Buchen

Gemeinderat Hauptsatzung der Stadt Buchen geändert

Götzingen und Hainstadt haben künftig je zwei Sitze

Archivartikel

Buchen.Die Neuverteilung der Zahl der Sitze im Gemeinderat auf die im Zuge der unechten Teilortswahl im Stadtgebiet gebildeten Wohnbezirke war ebenso Thema in der Gemeinderatssitzung Montag wie die Anpassung des finanziellen Rahmens bei den Zuständigkeiten des Bürgermeisters. Eine entsprechende Änderung der Hauptsatzung der Stadt Buchen wurde vom Gemeinderat bei einer Enthaltung beschlossen.

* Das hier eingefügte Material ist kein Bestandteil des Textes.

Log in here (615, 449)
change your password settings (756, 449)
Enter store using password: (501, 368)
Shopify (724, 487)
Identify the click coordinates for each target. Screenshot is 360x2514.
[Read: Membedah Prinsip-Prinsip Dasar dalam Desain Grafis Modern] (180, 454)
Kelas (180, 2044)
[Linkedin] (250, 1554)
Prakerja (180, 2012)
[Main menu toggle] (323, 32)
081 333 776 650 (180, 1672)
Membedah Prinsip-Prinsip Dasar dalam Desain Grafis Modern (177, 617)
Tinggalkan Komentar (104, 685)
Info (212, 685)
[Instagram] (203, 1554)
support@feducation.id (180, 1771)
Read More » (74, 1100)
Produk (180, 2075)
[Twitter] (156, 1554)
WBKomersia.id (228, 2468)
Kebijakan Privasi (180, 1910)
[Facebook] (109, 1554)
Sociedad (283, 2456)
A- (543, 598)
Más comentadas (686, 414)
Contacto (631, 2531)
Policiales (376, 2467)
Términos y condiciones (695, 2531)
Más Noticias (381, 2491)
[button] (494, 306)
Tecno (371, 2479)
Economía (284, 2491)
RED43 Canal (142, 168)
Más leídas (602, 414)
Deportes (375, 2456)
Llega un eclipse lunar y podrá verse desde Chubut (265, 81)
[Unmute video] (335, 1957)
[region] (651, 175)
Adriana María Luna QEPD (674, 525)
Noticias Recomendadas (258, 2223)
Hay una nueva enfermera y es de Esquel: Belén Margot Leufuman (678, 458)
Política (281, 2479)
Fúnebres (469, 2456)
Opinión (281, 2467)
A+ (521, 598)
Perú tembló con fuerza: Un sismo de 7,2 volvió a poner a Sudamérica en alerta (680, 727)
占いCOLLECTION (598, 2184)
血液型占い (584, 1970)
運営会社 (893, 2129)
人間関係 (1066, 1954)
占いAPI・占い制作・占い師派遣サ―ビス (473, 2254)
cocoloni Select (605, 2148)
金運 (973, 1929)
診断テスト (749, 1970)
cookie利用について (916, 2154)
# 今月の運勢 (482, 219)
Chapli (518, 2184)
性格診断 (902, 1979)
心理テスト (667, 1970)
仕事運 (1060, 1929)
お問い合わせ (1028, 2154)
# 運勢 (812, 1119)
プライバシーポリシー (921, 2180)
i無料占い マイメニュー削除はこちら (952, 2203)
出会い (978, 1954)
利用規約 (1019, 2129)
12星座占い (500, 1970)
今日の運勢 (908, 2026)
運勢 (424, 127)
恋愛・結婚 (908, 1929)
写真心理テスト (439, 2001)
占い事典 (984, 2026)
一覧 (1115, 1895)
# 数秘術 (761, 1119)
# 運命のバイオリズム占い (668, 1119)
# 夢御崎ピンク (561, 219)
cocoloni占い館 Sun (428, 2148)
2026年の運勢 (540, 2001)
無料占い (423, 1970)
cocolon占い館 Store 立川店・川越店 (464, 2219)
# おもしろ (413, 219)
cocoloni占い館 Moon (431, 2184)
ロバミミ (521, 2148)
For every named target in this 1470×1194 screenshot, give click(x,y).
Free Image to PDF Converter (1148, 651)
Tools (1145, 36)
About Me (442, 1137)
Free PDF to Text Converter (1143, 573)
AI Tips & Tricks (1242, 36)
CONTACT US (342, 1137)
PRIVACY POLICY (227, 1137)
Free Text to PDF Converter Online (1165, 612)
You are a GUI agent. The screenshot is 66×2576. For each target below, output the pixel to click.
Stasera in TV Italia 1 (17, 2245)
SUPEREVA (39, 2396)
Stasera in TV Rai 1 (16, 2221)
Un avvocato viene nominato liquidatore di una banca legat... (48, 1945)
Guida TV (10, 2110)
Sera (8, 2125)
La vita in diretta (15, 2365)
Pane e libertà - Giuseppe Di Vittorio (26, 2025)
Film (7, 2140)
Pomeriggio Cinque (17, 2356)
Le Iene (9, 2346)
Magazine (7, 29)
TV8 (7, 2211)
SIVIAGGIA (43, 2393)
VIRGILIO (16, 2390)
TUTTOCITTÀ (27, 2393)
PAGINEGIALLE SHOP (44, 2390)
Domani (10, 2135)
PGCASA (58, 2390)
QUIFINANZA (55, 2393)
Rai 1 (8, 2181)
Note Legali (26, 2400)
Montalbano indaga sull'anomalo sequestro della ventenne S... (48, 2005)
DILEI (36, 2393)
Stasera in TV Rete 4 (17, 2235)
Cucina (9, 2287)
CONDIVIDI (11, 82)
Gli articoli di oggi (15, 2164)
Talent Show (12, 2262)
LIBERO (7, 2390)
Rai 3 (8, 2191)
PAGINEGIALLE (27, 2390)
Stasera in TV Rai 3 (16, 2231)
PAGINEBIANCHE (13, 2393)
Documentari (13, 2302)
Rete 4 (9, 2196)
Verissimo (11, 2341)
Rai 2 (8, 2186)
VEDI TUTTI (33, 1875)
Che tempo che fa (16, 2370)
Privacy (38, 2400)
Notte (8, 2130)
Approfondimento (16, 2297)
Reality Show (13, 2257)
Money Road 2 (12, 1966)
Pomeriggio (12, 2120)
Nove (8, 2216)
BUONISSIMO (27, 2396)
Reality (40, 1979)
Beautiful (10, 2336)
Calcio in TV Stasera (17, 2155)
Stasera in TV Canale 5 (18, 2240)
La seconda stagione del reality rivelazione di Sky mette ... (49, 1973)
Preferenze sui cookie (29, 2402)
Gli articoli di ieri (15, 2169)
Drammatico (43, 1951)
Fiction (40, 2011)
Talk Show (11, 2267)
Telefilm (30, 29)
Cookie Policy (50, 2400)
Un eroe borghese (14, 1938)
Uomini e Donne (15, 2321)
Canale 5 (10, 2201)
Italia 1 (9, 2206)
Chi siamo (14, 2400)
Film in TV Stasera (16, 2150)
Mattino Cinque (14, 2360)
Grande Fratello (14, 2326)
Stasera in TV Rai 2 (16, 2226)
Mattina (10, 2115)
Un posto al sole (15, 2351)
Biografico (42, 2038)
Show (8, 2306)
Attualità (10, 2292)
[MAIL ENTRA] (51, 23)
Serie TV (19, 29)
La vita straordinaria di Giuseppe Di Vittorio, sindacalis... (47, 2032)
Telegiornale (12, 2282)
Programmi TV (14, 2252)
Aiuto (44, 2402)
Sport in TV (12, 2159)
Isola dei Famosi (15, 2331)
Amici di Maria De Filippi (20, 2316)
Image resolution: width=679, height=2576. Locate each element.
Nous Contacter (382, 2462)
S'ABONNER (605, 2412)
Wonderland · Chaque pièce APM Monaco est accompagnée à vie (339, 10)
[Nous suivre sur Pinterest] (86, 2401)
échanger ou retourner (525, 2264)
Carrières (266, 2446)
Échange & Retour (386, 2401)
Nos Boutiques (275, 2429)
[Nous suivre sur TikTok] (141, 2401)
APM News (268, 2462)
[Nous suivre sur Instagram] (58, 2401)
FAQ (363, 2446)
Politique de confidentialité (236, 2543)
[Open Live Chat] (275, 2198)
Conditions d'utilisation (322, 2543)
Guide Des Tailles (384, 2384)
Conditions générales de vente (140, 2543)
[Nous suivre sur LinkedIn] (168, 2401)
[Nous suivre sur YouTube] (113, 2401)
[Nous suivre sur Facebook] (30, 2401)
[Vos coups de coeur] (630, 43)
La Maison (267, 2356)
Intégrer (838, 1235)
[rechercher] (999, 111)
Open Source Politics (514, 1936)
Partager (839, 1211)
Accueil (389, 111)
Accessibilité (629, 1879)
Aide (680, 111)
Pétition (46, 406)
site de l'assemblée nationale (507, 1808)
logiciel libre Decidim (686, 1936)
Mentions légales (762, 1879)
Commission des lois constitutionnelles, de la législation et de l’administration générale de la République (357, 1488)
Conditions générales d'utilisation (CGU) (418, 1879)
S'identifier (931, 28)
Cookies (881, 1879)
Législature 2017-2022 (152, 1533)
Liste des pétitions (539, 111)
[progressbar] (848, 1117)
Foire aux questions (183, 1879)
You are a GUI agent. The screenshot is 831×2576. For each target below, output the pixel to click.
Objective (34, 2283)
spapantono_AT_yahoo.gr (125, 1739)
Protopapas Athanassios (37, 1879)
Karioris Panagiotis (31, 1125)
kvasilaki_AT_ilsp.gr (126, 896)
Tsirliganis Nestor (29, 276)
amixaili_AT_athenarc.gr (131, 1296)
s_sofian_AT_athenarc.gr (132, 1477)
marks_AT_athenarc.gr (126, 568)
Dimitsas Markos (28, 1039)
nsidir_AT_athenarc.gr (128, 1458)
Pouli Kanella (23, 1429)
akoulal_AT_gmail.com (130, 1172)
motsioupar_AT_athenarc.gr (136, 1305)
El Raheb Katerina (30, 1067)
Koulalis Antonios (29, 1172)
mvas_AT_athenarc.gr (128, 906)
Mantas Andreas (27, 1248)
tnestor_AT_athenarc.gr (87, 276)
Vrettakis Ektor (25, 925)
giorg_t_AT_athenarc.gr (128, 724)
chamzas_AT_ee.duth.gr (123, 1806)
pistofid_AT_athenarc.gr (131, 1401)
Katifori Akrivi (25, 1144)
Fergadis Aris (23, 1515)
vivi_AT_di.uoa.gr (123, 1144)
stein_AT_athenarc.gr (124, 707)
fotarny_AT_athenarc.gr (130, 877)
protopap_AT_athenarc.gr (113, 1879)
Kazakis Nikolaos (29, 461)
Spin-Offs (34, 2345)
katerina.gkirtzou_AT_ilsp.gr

Die von der Verwaltung auf Basis der amtlich fortgeschriebenen Bevölkerungszahl zum 30. September 2017 und den Vorgaben der Vereinigungsvereinbarungen errechnete neue Sitzzahlverteilung wurde festgestellt. Als Ergebnis daraus erhält der Wohnbezirk V (Götzingen) statt bisher einem Sitz künftig zwei Sitze, der Wohnbezirk VI (Hainstadt) statt bisher drei Sitzen künftig zwei Sitze.

Die übrigen Wohnbezirke bleiben unverändert. Die festgelegten Änderungen kommen erstmals bei der nächsten Kommunalwahl, die zusammen mit der Europawahl am 26. Mai stattfindet, zum Tragen. Folgende Sitzverteilung gibt es künftig: Buchen (Wohnbezirk I) zehn Sitze, Buchen und Hollerbach (Wohnbezirk I) 10 Sitze, Bödigheim (Wohnbezirk II) ein Sitz, Eberstadt (Wohnbezirk III) ein Sitz, Einbach (Wohnbezirk IV) ein Sitz, Götzingen (Wohnbezirk V) zwei Sitze, Hainstadt (Wohnbezirk VI) zwei Sitze, Hettigenbeuern (Wohnbezirk VII) ein Sitz, Hettingen (Wohnbezirk VIII) drei Sitze, Oberneudorf (Wohnbezirk IX) ein Sitz, Rinschheim (Wohnbezirk X) ein Sitz, Stürzenhardt (Wohnbezirk XI) ein Sitz, Unterneudorf (Wohnbezirk XII) ein Sitz, Waldhausen (Wohnbezirk XIII) ein Sitz.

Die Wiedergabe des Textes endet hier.